A good forklift fleet and operator management system can often help managers identify the operator at the center of the unsafe behavior. These systems consist of the collection, analysis and use of relevant fleet information to help reduce costs and improve operator and forklift productivity. This meaningful information provides visibility into operations that can help answer critical questions, such as “are certain operators or locations accounting for a higher-than-average number of impacts?”

The information provided by some of these systems, if utilized properly, also can provide a window into operator performance. Through operator log-ins and important productivity metrics around travel time, lift time and idle time, you can measure and benchmark individual operators and groups; and ideally, identify those exhibiting unsafe behavior.

However, for many fleet managers, it is often difficult to establish whether the safety issue is solvable by a simple reminder or more stringent disciplinary action. To better establish a safe working environment, managers need to identify whether the forklift safety issue is one of simple awareness or willful disregard on the part of the operator.

Awareness versus willfulness
Most operators strive to be safe operators and champions of best safety practices. They apply what they have learned to help ensure a safe working environment. However, as with every profession, there are always going to be those who just disregard the rules of safety. A good forklift fleet and operator management system will help companies identify whether it is an issue of operator awareness issue or willful disregard.
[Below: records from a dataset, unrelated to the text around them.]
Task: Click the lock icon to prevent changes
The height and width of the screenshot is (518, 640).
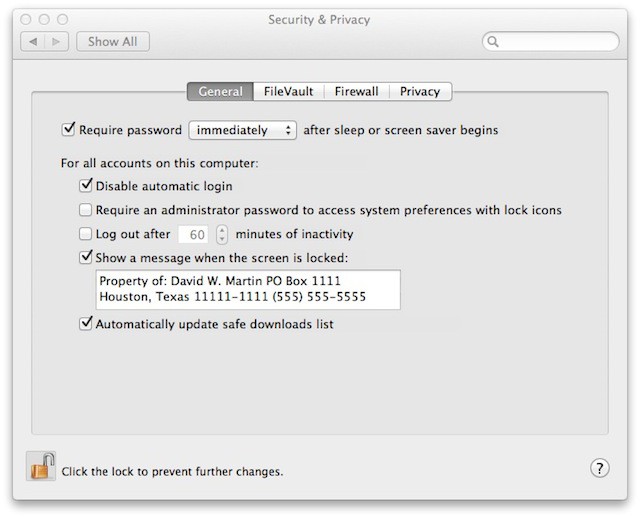Action: [41, 467]
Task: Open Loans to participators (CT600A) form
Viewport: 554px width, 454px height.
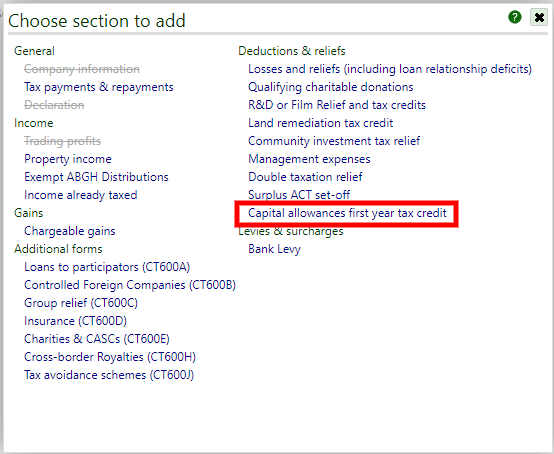Action: (107, 267)

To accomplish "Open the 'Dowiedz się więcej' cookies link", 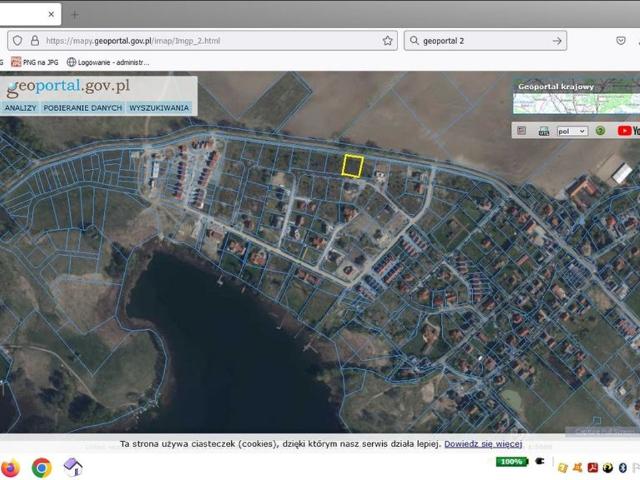I will pos(483,443).
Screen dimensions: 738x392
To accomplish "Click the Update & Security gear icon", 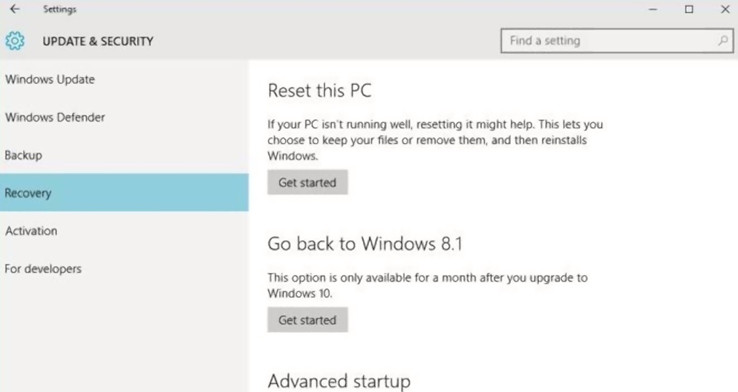I will click(x=15, y=41).
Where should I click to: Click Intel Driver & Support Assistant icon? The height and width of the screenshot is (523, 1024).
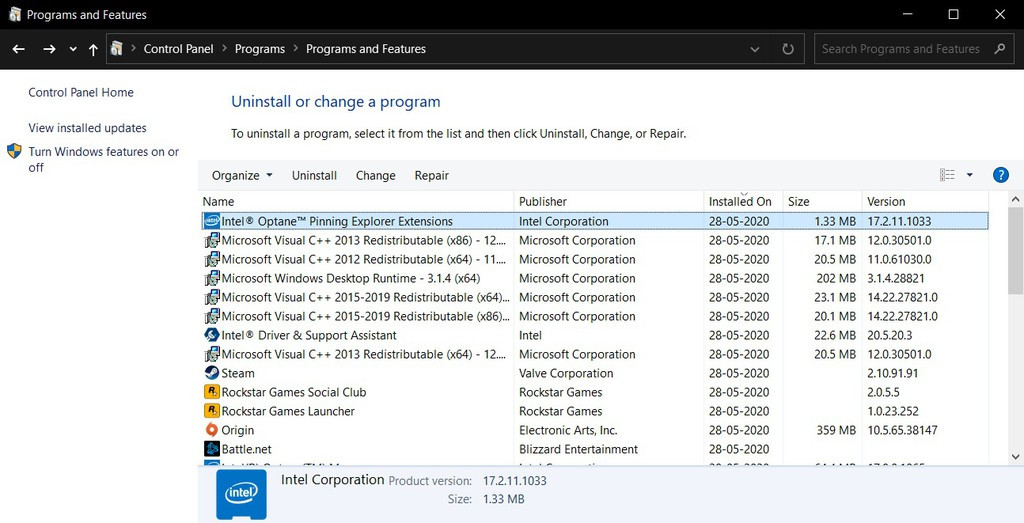pyautogui.click(x=212, y=335)
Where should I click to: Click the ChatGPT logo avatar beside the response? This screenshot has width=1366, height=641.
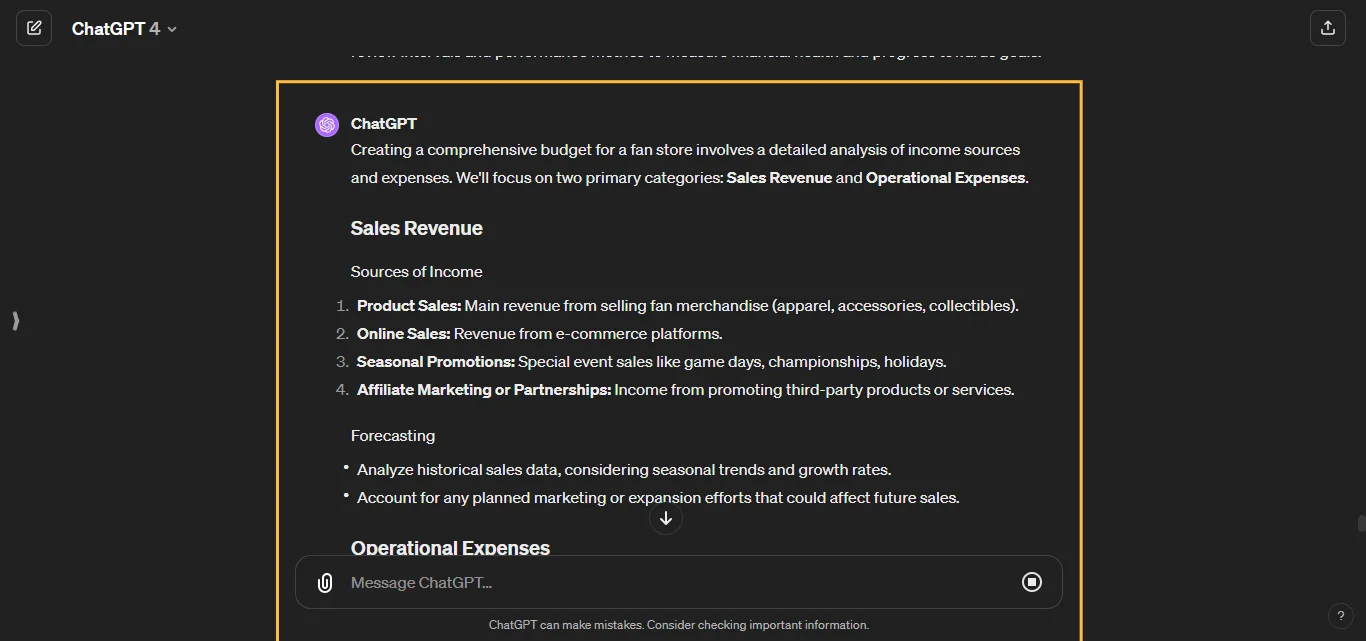pyautogui.click(x=326, y=124)
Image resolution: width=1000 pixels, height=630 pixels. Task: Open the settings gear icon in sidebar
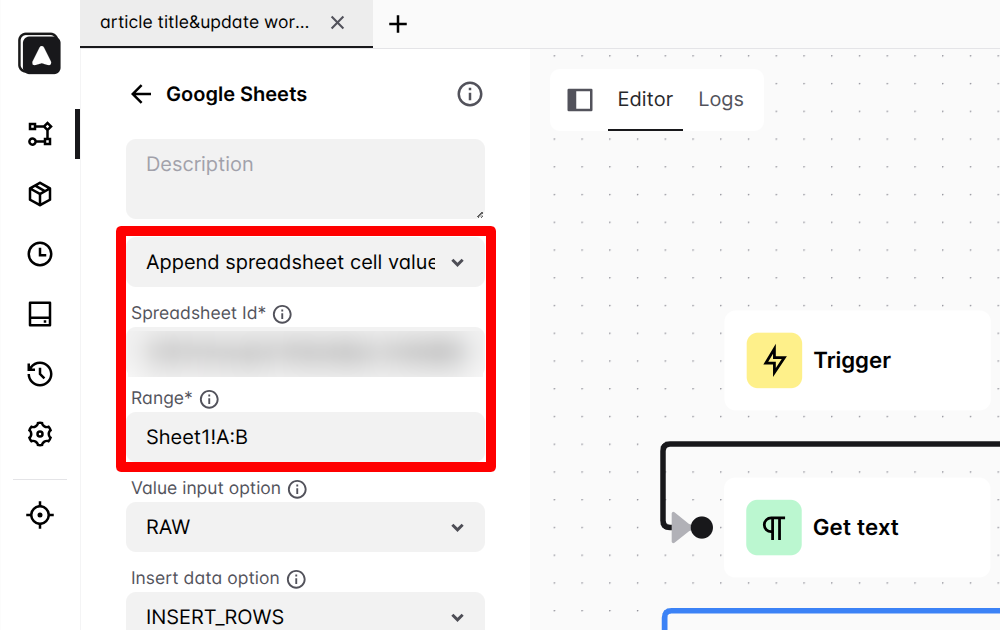(40, 434)
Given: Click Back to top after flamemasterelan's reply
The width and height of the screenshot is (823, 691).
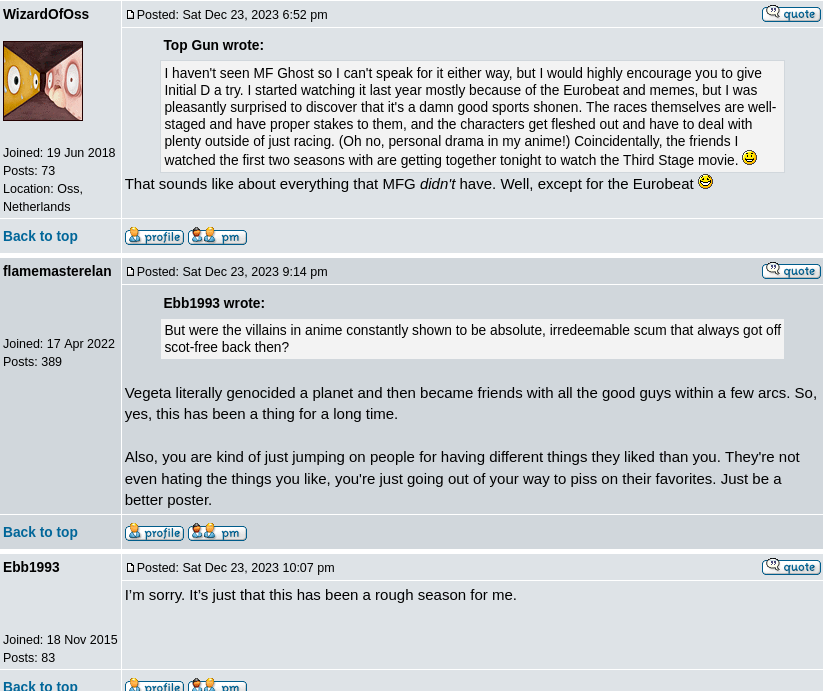Looking at the screenshot, I should coord(40,532).
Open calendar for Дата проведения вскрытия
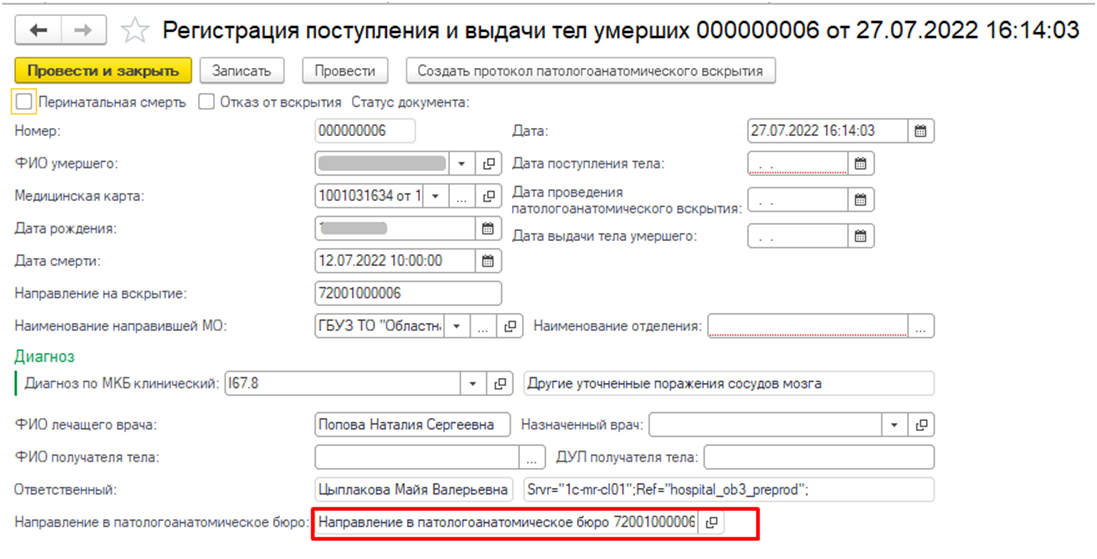Image resolution: width=1097 pixels, height=559 pixels. coord(861,201)
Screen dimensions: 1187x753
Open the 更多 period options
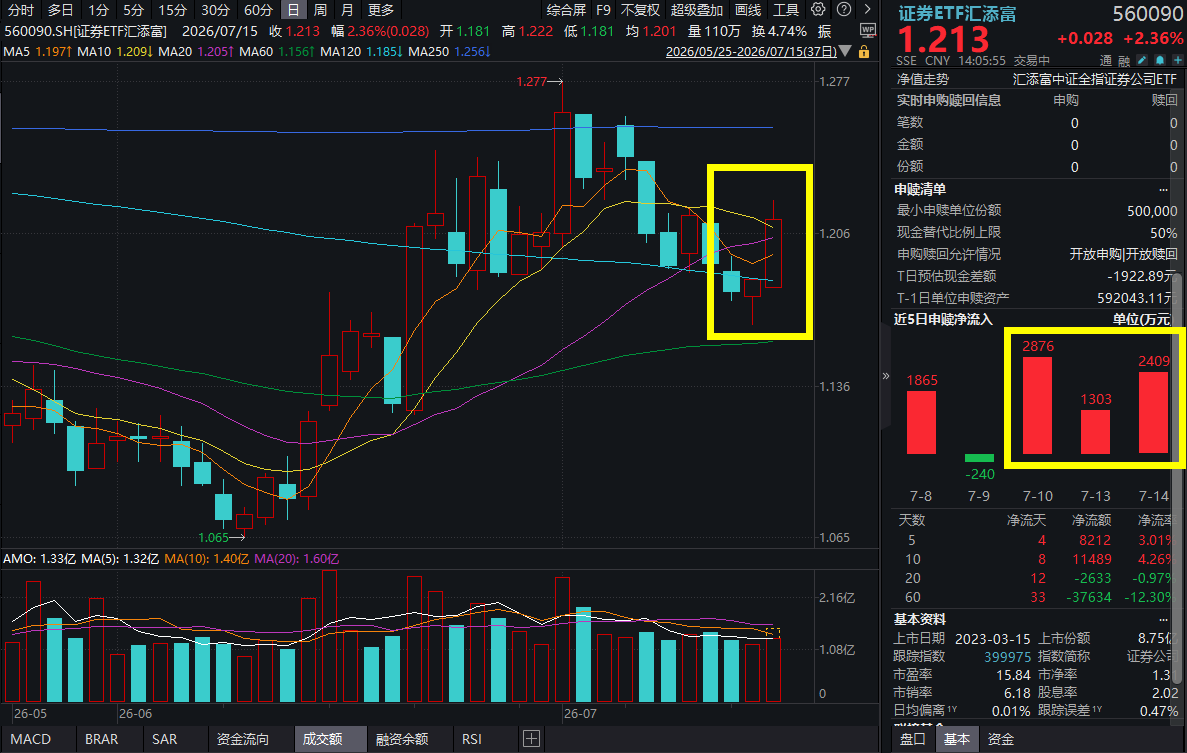click(381, 10)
When an accident happens or a safety issue comes to the forefront, a manager must determine whether the incident involved an operator who wasn’t aware they made an error or an operator who willfully disregarded safe behavior. The former could be handled with a simple reminder and word of encouragement to continue the great work they’ve been doing. The latter may require additional time investment and defined goals to ensure they practice the safe behaviors they were taught.

Managers have an opportunity through the fleet managers software to identify willful disregard before the operator even steps on the forklift. Operators are familiar with the forklift inspection checklist that OSHA mandates is completed before the operator drives the forklift. Some operators may finish the checklist faster than their company policy dictates, which could lead to a safety issue and monetary fines from OSHA.

For a certain number of operators, a reminder from the manager to follow the policy is enough to rectify the situation. However, if the operator continues to not follow policy when completing the checklist, the manager now knows the operator is willfully disregarding the recommended safe practice. The responsibility is in part on both the operator and the manager to solve the issue.

Let’s take something as common as forklift impacts to illustrate another instance where fleet and operator management systems can help managers distinguish between awareness or willful disregard. These systems can quantify impacts by operator and generate alerts when major impacts occur. Managers can then take this information and investigate the situations and speak with the operator. When this discussion happens, operators will begin to understand that impacts – and the damage they cause – should not be taken lightly.

Again, in most cases, it may be a simple matter of awareness; proper, timely feedback from a manager may be all that is required to help the operator be more mindful of safe behavior to help minimize the possibility of impacts occurring. However, in those situations where the operator continues to have a high number of impacts after being warned multiple times, the manager now knows that the operator is willfully disregarding the recommended safe operating practices and refusing to change his or her behavior.

These are just two instances where identifying whether the unsafe behavior is an awareness or willful disregard issue help managers create a safe working environment. Armed with this information, managers can work to quickly resolve the issue. Further downstream, employee-centric businesses may utilize the information to recognize and reward safety champions in their warehouses. Recognition is a critical part of retention, which is as common a goal in the warehouse as safety.